How scoring works
The feed runs two tracks. News signals — articles, filings, op-eds, reports — go through an automated scorer that rates each one on five (sometimes six) dimensions, each on a 0–10 scale. Total runs 0–50. Anything below the research threshold gets killed; anything above it shows up here. Academic signals(📜) take the fast lane: if the paper is by a scholar I track in the Takt Network, it's auto-included, no scoring. Being on my tracked list is the editorial signal.
You can filter the feed using the pills at the top of the page — all, news only, or academic only. Below is how the news track is scored.
The dimensions
- Information Gap · 0–10
- Does this reveal something the audience does NOT already know? Specificity widens gaps — a precise number, filing, or data point scores higher than a general claim.
- Mechanism Exposure · 0–10
- Does this show HOW something works, not just THAT it's happening? The causal links between institutional decisions are where the value lives.
- Institutional Gap · 0–10
- Does this reveal a gap between what an institution says publicly and what the data shows they're doing?
- Local Specificity · 0–10
- Is this about a specific place, ZIP, county, state, insurer, or market? Specificity is what makes climate data actionable.
- Timeliness · 0–10
- Is this new? Published in the last 48 hours scores high. Last week medium. Older but newly relevant can score medium with justification.

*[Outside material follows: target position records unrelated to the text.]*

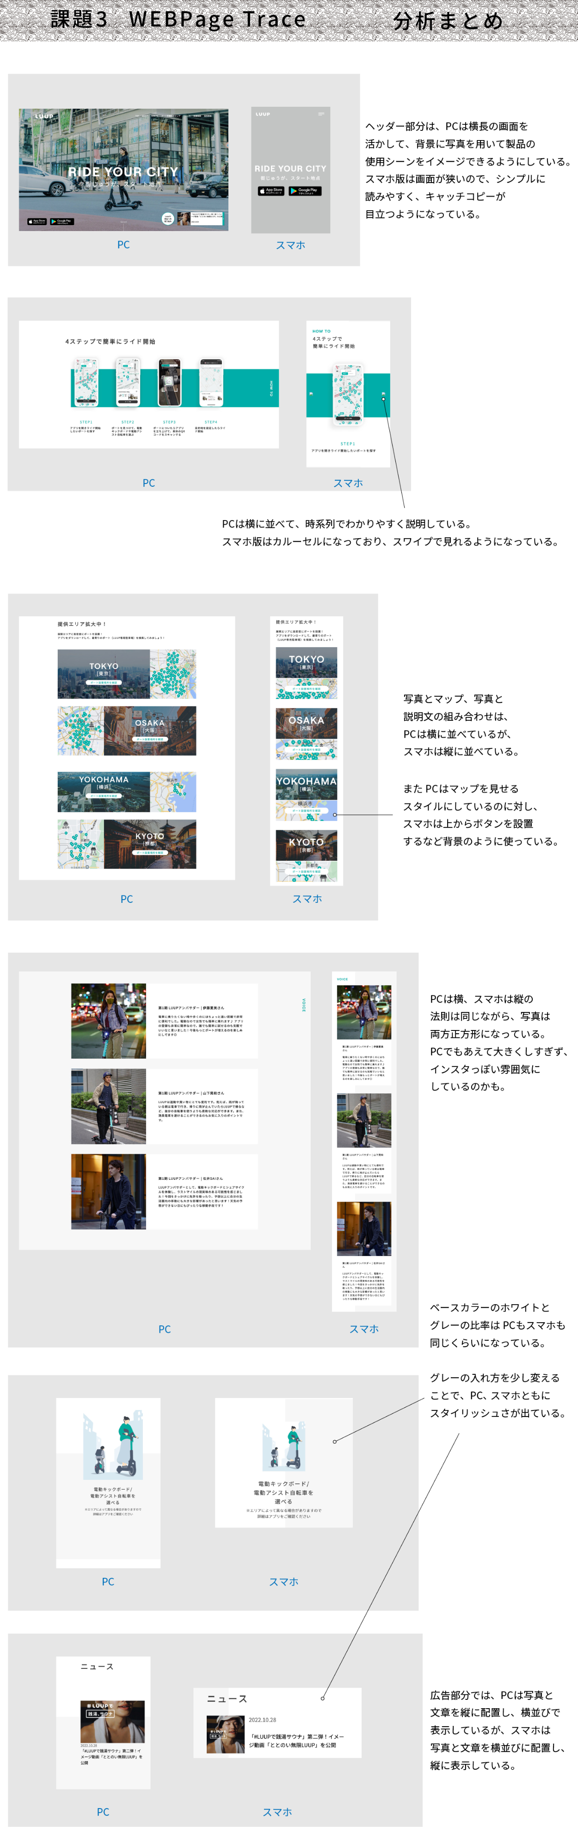Click the Tokyo port button in PC view
The image size is (578, 1827).
point(104,682)
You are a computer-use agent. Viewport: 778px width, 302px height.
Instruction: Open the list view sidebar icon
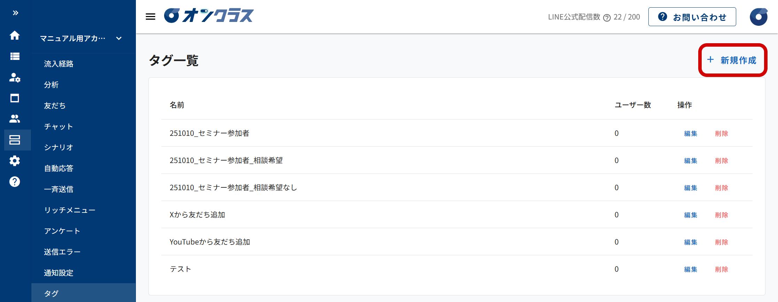tap(15, 56)
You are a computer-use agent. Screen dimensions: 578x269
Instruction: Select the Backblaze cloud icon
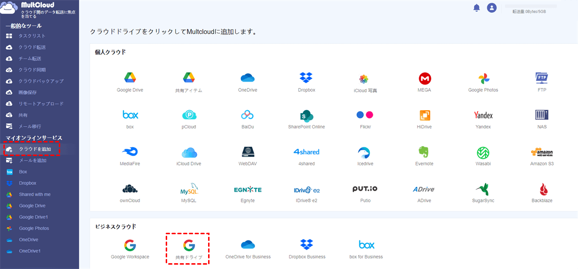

- Response Value · 0–10 · media signals only
- Media signals only — would Lucas's analysis on this article help readers? A piece that's half-right and half-wrong is a natural jumping-off point.
Thresholds
A signal needs at least 15/50 to be considered research-worthy and appear in the feed. Signals below that are killed silently.
A signal scoring at least 25/50 with high tweetability also gets a draft tweet generated — though I post manually, never automatically.
The learning loop
Every Sunday, a synthesis pass reads my approvals and kills from the week and proposes updates to the scoring weights. The model gets sharper with use. This is how I think today — it evolves.
Why this matters, twice
Each signal has a “Why this matters” blurb. The ones in italics (with a ⚙ icon) are auto-drafted by Claude using the scorer's output. The ones without italics are my edits — those are the signals I starred and worked through personally during the 8:30 AM editorial pass.
Starred signals (⭐) also carry a short note from me explaining what I think the headline gets wrong, what it understates, or why the dry technical detail is actually the load-bearing thing.